We scraped our nails across the nylon sheaths of each camper’s temporary home and whispered through the rain-fly to try to wake people. I paced, and sat, and paced some more. Eventually I made it back to Centeroo, not knowing much more what I could do, at least not until the sheriffs showed up at our site to scrape Matt’s Honda Element with a fine-tooth comb and inquire about every last incident from the night before. Remarkably, I’d hit the hay at 10 that evening, sacrificing Gwar’s late-night set for my first eight hours of sleep in god knows when. I hadn’t known an air mattress could stay inflated so long.
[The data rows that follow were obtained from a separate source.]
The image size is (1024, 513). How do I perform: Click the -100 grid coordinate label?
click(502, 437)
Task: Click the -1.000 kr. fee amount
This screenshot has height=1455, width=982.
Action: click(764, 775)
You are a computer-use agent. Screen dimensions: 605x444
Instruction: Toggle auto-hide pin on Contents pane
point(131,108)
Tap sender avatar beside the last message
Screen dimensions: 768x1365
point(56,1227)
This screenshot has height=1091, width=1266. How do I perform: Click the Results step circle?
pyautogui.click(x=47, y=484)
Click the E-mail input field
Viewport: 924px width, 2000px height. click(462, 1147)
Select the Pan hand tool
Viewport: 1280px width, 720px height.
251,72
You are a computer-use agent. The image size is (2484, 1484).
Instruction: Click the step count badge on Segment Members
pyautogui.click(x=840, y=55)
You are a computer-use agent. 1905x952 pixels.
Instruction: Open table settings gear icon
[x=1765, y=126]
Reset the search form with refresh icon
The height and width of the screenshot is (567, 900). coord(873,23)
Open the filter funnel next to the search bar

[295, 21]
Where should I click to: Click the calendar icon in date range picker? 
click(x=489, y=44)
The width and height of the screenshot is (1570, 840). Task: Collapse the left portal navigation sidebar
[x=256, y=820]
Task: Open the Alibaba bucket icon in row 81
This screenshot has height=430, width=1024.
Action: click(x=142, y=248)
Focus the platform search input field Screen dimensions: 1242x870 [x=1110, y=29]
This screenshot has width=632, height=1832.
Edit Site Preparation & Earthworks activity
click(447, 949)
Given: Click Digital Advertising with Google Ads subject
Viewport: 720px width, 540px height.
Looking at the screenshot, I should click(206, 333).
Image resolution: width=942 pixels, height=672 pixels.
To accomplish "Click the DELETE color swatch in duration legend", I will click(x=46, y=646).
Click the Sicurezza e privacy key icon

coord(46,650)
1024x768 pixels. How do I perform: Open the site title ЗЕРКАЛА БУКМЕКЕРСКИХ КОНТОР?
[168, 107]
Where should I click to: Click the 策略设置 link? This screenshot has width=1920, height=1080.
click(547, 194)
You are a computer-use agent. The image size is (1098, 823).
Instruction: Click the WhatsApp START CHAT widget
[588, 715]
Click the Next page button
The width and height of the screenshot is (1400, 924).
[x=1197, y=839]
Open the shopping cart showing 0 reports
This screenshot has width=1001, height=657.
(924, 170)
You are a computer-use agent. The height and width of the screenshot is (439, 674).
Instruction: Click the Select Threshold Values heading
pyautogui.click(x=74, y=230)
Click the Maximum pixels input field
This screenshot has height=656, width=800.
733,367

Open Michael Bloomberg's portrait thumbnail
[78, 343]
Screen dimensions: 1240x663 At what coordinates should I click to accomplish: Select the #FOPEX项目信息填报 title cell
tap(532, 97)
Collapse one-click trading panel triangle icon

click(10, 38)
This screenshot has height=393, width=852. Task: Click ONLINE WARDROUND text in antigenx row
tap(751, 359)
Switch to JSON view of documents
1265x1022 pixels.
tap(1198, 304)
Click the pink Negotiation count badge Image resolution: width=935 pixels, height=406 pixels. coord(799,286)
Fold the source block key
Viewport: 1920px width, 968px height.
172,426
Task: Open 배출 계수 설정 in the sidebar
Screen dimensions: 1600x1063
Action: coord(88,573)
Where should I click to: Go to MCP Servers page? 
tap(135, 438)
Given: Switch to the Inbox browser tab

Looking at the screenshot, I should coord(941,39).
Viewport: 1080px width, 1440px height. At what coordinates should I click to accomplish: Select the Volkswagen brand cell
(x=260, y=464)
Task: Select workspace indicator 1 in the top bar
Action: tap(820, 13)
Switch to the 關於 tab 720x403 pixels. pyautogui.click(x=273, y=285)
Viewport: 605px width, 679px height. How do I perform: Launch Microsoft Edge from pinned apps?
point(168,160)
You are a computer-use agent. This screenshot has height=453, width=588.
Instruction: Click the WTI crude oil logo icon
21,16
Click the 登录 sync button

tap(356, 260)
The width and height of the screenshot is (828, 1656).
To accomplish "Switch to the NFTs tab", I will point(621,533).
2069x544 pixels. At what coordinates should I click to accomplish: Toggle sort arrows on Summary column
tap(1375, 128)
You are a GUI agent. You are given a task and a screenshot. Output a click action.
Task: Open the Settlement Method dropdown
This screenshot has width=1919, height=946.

Matt never saw Dave Matthews close out Bonnaroo, of course. “We all have to go home today, but Matt will stay at Bonnaroo forever,” one of his pals said that morning. From backstage, I surfed the web for news reports, and heard that a 29-year-old man had collapsed and died that morning, suffering a core temperature of 108 degrees before being pronounced dead. Initial writeups blamed the heat for Matt’s passing, yet note, of course, that the results of a toxicology examination could take weeks. I was taking down my tent on Sunday night after Ween when a skinny fellow in a thick Southern drawl yelled if I’d been there to see his brother dead. Matt’s brothers had driven all day to pack up his things and drive his car back home. I apologized for their loss and swore, yet again, that this would be my last Bonnaroo.
On the internet, people are rallying on the same message board where Matt found me for more water fill-up stations and better first aid to avoid another incident next year. They weren’t there after the sheriffs had left on Sunday to hear from his friends how Matt had done three heavy rolls of ecstasy and another dose of molly, pure MDMA, and that he was shaking, sweating, and grabbing people while at a show in Centeroo. That he had been acting weird for a while. Matt had been overdosing and slipping away for who knows how long, and now Matt was dead and I was alone on the hood of my car, with my tent packed up, listening to goddamn Dave Matthews on Sunday night. The news reports don’t talk about Matt racing to his tent to get his wallet after telling one drug dealer on Friday, “Man, I’ve been waiting two days for you!” and they don’t talk about the bag of mushrooms the cops didn’t catch when they went through his stuff.
We didn’t talk about Matt on the way home. We didn’t talk about the grand time we’d had, either. We talked about the heat, and the long days, and how this year was it and never again. It was the same talk I have every year, about the excess and insanity of Bonnaroo, though this year its pinnacle wasn’t a tale of a pantsless chap running amok through the big fountain in Centeroo. This year we knew the worst thing we saw was the rummaging through and packing up of our dead friend’s grills and tents and coolers, and we silently acknowledged that as we drove past the Waffle Houses into the Smokies and away for another year.